LGITITMay 2

Linear-Readout Floors and Threshold Recovery in Computation in Superposition

arXiv:2605.0119258.2
AI Analysis

For researchers in neural computation and superposition, this clarifies the boundary between linear and nonlinear readout regimes, though the result is primarily conceptual and leaves open the design of robust nonlinear resets.

The paper reconciles two different capacity regimes for computation in superposition by formalizing distinct interface invariants, and proves a Welch-type lower bound showing that linear readouts incur unavoidable cross-talk at high feature loads, while threshold recovery succeeds at quadratic capacity with sufficient sparsity.

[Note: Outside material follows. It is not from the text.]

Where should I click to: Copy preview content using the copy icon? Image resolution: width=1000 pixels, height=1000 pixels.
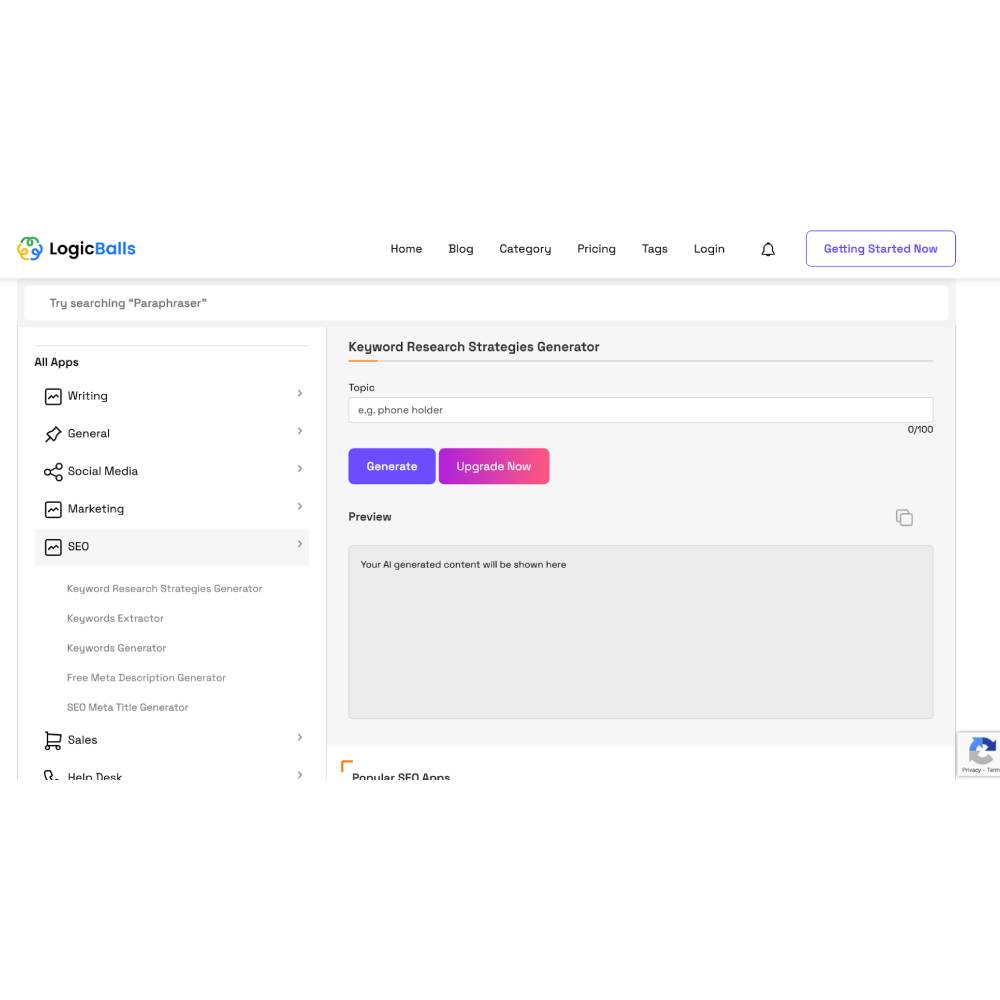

Two recent approaches to computation in superposition reach different recursive capacity regimes: Hänni et al. certify $\tilde{O}(d^{3/2})$ computable features in width $d$ via an approximate-linear recursive template, while Adler and Shavit reach near-quadratic capacity (up to logarithmic factors) using thresholded Boolean recovery. The main contribution of this paper is conceptual: we argue these results are not contradictory because they maintain different interface invariants, and we formalize the distinction. As a tool, we record a rank-trace Welch-type lower bound for biorthogonal linear readouts: for $F \gg d$, the worst-case off-diagonal cross-talk of any unit-diagonal linear readout is $Ω(d^{-1/2})$, and the bound is tight on average for unit-norm tight frames. At quadratic feature load $F=d^2$, random-support threshold recovery succeeds for sparsities $s=O(d/\log d)$, while linear readouts still incur $Ω(s/d)$ average per-coordinate squared error on Bernoulli sparse states. Matching the Welch floor against the published tolerance of the Hänni correction layer explains the $d^{3/2}$ scale as a compatibility threshold for that template, not a universal upper bound. Robust nonlinear reset beyond the Hänni template is left open.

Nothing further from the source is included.